### [Set exercise]
Turn the lines below into a numbered list, skipping any blank lines and leaving out the pictures.

--- Begin Records supplied ---

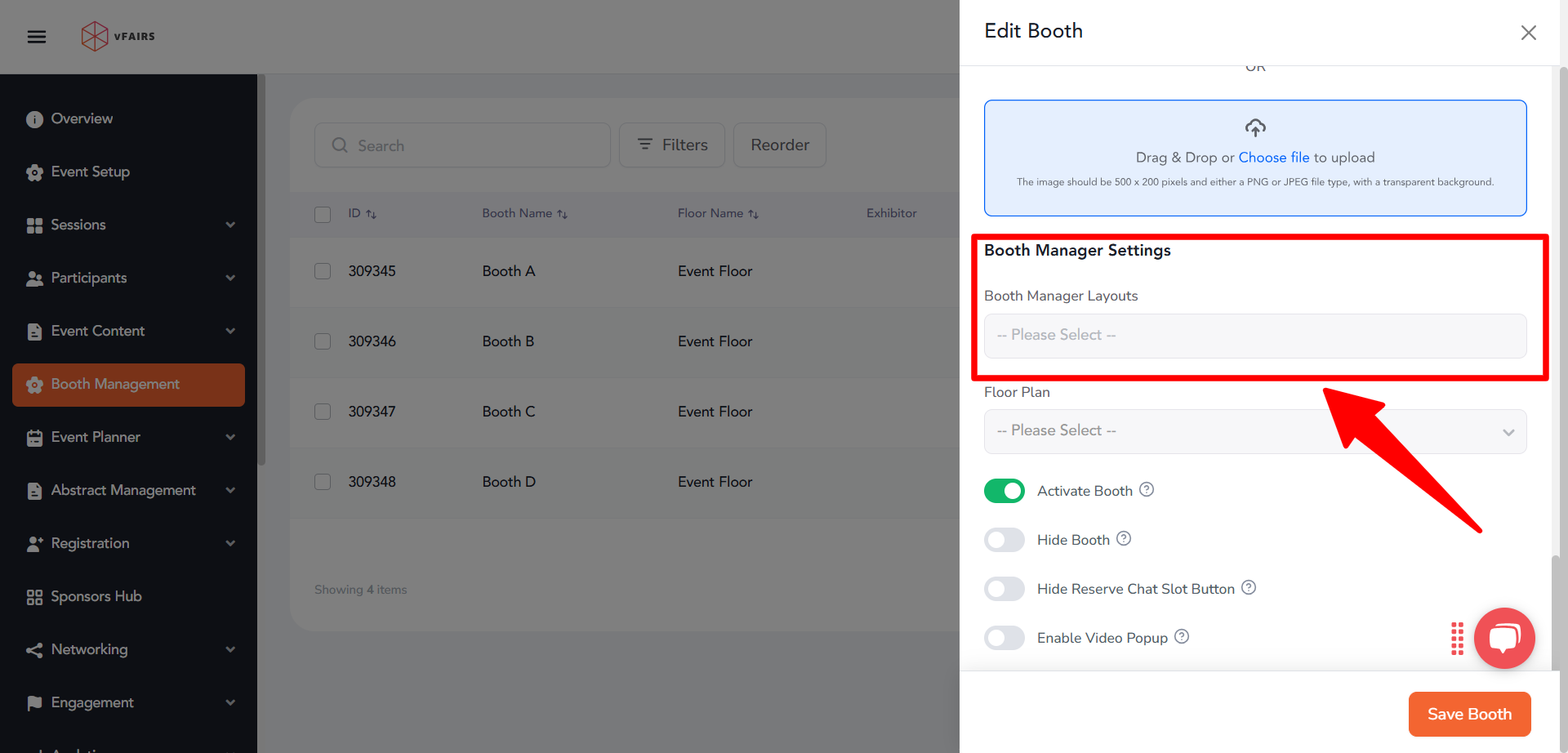Click the Save Booth button
Screen dimensions: 1568x753
1469,714
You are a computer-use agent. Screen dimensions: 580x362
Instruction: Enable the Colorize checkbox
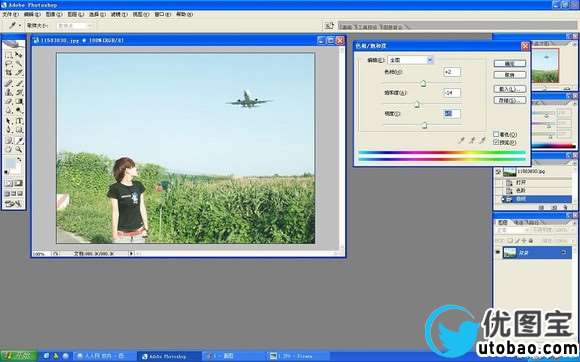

--- End Records supplied ---

### [Task solution]
1. Click the Save Booth button
2. Screen dimensions: 1568x753
3. 1469,714
4. You are a computer-use agent. Screen dimensions: 580x362
5. Instruction: Enable the Colorize checkbox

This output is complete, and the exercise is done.